Nature fights back with plastic-eating bacteria

Plastic waste is everywhere, littering the countryside and clogging our waterways. Riding the ocean currents, it reaches every corner of the planet, never really going away, but simply breaking down into smaller and smaller pieces with a devastating effect on wildlife and the environment.

But now there are signs that nature is fighting back, with a microbe evolving that can eat the stuff.

One of the most common varieties of plastic is polyethylene terephthalate – or PET – a favourite for bottles of all kinds including virtually all soft drinks and water. Around 60 million tonnes of it is produced every year.

Until now, because of PET’s resistance to degradation, there have been no real strategies available to scientists to develop a viable remediation or recycling strategy.

But scientists have identified a bacterium that can use PET as its major source of energy.

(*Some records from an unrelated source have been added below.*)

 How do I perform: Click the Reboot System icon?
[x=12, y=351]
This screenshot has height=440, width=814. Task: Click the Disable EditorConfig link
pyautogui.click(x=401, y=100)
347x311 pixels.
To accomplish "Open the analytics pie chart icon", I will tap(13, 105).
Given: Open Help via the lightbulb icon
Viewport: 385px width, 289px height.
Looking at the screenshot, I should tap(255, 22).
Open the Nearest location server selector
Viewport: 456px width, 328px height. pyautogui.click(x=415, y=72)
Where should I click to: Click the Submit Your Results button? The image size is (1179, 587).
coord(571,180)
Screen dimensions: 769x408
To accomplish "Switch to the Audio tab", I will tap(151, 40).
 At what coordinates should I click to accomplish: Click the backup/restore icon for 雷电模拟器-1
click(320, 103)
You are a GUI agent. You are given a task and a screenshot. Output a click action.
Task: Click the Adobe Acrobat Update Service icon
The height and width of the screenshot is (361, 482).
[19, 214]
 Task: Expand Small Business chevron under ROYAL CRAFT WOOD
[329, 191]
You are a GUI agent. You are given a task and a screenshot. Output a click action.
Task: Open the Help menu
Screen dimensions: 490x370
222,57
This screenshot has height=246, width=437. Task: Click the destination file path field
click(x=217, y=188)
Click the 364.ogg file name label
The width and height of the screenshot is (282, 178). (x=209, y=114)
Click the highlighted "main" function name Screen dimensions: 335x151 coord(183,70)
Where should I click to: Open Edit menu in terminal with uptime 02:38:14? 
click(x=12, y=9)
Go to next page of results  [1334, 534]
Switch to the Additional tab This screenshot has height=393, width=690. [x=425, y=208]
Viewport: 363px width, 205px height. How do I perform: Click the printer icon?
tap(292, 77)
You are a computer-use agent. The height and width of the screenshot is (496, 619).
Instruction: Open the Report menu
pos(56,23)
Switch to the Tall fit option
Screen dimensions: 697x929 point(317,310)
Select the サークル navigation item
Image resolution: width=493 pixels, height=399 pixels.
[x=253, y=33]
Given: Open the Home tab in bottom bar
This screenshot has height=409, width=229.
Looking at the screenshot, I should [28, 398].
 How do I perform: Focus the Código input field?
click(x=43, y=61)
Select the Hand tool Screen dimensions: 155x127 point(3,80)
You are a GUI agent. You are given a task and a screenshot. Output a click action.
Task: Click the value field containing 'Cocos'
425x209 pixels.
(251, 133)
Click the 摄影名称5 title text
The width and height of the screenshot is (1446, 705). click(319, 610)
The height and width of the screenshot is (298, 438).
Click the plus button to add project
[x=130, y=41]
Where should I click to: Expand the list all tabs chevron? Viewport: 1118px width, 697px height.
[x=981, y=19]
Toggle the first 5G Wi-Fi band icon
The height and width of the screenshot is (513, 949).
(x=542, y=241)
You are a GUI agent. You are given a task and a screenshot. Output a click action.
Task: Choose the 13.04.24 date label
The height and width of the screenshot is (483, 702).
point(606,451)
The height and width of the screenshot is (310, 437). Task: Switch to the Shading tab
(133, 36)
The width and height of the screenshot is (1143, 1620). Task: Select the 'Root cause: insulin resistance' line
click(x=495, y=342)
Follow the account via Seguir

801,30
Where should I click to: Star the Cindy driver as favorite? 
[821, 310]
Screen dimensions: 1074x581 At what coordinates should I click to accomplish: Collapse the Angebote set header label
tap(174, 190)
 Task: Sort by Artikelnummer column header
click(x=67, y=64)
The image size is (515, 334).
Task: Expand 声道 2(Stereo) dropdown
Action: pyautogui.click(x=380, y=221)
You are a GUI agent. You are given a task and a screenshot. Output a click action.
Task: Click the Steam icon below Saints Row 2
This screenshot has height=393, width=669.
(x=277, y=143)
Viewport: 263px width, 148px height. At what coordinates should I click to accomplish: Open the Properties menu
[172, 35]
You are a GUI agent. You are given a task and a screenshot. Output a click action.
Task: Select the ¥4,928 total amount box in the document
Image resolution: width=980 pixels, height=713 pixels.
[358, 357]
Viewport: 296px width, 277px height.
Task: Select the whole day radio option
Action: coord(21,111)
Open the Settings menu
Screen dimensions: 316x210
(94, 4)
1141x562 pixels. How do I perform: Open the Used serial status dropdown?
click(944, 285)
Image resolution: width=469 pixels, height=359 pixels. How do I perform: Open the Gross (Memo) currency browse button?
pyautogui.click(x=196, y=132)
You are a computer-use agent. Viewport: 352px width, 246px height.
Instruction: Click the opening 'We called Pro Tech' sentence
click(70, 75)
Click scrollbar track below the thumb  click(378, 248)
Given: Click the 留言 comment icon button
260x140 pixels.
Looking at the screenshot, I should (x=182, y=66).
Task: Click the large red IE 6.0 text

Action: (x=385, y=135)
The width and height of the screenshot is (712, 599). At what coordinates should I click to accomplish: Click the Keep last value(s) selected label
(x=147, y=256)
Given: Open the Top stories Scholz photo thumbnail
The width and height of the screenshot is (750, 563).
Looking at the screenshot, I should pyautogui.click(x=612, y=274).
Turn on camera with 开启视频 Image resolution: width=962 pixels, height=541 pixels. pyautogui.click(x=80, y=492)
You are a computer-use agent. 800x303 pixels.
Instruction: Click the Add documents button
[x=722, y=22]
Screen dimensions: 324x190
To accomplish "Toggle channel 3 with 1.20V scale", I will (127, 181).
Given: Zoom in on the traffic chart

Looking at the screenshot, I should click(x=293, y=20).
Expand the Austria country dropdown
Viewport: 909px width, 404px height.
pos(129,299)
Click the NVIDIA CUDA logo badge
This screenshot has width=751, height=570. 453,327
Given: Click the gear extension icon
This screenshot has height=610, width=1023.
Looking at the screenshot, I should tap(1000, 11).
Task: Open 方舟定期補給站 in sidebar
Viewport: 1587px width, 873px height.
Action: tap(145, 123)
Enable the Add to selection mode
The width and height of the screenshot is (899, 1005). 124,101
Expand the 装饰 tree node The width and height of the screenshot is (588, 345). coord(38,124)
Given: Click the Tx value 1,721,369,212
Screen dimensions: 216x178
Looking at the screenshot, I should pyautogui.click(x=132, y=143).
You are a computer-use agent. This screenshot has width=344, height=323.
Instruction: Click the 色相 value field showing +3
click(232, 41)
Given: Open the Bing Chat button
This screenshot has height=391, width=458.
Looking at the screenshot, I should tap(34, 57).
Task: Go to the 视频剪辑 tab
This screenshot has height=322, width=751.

“Until recently, no organisms were known to be able to decompose it,” writes Uwe Bornscheuer of Germany’s University of Greifswald, noting that the bonds of PET molecules are notoriously strong.

The microbe, Ideonella sakaiensis 201-F6, when grown on PET, produces two enzymes that convert PET into its two environmentally harmless monomers – terephthalic acid and ethylene glycol.

The team of researchers who discovered the bacterium are still baffled as to where it came from.

“Remarkably, these enzymes seem to be highly unique in their function, compared to the closest related known enzymes of other bacteria, raising questions of how these plastic-eating bacteria evolved,” they write in the journal, Science.

The process used the bacteria gives hope that we may one day come up with an industrial application that could recycle PET safely. But that won’t be easy.

Bottles are made with highly crystallised PET, a tough substance that took a long time for the bacteria to eat away.

“It’s difficult to break down highly crystallised PET,” said Kenji Miyamoto from Keio University, one of the authors of the study.

“Our research results are just the initiation for the application. We have to work on so many issues needed for various applications. It takes a long time.”

Industry also poured cold water on the idea, saying current industrial processes are unlikely to be usurped by the bacteria’s approach.

“PET is 100% recyclable,” Mike Neal, the chairman of the Committee of PET Manufacturers in Europe, told the Guardian.

“I expect that a biodegradation system would require a similar engineering process to chemical depolymerisation and as such is unlikely to be economically viable.”